Start of Block

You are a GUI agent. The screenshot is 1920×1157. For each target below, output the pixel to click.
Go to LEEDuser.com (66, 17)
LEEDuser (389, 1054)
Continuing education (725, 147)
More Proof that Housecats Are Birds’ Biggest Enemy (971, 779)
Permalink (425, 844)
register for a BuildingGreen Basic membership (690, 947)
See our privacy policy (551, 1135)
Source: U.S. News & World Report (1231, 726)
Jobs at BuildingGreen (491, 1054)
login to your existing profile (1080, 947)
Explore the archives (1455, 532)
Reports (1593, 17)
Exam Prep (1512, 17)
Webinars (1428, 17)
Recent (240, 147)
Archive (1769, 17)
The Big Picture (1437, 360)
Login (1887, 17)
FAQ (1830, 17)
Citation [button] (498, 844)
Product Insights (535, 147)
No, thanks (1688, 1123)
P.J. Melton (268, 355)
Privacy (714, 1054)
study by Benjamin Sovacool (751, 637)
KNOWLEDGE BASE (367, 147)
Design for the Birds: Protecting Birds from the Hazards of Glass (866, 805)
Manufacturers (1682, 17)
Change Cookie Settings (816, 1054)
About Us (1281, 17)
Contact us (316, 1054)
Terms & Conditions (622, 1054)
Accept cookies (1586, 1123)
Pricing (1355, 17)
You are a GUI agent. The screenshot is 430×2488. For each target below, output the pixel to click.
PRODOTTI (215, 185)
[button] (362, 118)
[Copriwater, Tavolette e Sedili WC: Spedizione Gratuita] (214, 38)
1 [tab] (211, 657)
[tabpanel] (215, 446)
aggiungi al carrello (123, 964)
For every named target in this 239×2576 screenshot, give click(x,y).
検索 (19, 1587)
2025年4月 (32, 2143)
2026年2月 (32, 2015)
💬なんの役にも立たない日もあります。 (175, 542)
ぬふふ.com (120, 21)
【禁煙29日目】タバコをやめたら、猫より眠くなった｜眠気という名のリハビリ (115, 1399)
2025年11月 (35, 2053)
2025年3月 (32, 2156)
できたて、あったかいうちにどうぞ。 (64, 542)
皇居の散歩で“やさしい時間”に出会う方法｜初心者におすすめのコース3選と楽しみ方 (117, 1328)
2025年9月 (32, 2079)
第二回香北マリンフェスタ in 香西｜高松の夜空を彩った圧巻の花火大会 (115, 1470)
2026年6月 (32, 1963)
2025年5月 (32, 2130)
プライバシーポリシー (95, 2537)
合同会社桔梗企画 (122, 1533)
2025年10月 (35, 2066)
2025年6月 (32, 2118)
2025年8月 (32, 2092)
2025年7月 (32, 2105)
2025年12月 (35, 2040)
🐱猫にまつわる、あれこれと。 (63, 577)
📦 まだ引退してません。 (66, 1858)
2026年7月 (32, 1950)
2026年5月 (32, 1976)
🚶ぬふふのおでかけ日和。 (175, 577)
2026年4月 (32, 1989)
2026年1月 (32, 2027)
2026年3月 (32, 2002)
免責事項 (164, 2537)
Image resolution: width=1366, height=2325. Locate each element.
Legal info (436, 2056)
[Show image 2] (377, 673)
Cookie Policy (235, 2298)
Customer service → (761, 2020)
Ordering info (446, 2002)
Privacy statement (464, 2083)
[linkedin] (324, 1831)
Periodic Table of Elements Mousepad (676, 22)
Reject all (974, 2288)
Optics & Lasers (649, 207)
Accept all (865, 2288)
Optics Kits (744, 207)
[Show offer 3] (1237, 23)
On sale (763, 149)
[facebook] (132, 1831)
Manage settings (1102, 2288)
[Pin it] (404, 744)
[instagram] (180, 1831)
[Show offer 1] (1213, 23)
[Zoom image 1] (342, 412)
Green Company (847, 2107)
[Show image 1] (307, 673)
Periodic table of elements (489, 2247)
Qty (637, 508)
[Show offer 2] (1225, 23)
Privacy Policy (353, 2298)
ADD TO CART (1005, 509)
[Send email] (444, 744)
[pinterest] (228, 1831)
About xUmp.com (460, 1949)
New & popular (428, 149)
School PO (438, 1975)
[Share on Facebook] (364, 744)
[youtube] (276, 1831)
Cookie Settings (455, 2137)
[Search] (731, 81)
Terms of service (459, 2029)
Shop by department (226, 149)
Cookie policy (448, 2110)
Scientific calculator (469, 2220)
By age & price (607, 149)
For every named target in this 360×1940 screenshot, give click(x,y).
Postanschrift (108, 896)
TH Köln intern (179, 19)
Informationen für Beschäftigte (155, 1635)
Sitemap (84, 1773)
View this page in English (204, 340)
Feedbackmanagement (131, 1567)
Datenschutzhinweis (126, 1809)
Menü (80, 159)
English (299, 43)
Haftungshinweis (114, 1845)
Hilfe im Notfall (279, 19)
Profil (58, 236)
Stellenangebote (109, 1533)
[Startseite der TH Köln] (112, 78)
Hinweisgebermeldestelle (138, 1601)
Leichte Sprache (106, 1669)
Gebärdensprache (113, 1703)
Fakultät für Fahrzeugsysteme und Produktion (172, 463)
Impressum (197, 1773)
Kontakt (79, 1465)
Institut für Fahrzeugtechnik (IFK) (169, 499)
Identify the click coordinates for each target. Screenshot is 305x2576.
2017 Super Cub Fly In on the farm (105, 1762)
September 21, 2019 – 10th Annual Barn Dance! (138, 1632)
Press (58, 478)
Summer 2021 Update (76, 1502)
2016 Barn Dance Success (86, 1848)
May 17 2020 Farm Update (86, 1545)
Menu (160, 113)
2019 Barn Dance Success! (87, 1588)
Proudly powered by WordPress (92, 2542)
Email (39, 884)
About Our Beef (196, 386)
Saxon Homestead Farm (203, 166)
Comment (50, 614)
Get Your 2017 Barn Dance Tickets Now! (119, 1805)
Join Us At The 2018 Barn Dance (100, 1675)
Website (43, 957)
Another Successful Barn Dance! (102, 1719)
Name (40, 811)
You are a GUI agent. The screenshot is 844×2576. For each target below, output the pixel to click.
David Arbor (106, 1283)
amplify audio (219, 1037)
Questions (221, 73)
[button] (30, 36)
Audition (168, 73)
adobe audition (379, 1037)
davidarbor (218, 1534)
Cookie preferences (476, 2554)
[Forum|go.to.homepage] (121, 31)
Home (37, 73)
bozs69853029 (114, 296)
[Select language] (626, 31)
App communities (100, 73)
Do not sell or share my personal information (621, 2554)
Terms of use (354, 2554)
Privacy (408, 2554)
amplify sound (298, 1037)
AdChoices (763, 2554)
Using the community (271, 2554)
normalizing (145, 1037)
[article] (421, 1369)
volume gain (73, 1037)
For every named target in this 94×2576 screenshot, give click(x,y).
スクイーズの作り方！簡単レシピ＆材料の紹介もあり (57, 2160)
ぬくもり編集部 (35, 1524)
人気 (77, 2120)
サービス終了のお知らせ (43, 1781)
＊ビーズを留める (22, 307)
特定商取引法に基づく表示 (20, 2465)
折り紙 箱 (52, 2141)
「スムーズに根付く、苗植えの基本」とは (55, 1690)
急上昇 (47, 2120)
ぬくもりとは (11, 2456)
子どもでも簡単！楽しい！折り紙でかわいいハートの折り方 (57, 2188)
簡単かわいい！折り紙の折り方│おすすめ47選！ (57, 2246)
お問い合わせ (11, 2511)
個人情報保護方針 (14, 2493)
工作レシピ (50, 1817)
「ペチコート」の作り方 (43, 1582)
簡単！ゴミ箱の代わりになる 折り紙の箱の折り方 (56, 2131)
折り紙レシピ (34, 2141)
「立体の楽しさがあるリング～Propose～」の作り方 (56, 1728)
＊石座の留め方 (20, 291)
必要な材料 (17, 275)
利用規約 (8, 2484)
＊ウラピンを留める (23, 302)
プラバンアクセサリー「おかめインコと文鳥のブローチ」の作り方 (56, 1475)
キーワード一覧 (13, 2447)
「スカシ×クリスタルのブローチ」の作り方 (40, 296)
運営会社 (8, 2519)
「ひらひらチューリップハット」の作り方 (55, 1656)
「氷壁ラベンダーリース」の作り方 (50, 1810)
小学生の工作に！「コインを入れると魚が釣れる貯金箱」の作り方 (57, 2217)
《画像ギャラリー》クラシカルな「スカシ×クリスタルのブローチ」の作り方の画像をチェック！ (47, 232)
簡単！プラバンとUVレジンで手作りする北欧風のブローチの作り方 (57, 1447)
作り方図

End of Block

EXERCISE BRIEF: In the listing above, find every line with the word "each" and copy it.

TASK RESPONSE:
You are a GUI agent. The screenshot is 1920×1157. For each target below, output the pixel to click.
You are a GUI agent. The screenshot is 430×2488. For each target below, output the pixel to click.
Image resolution: width=1366, height=2325. Locate each element.
Identify the click coordinates for each target. Screenshot is 305x2576.
You are a GUI agent. The screenshot is 844×2576. For each target below, output the pixel to click.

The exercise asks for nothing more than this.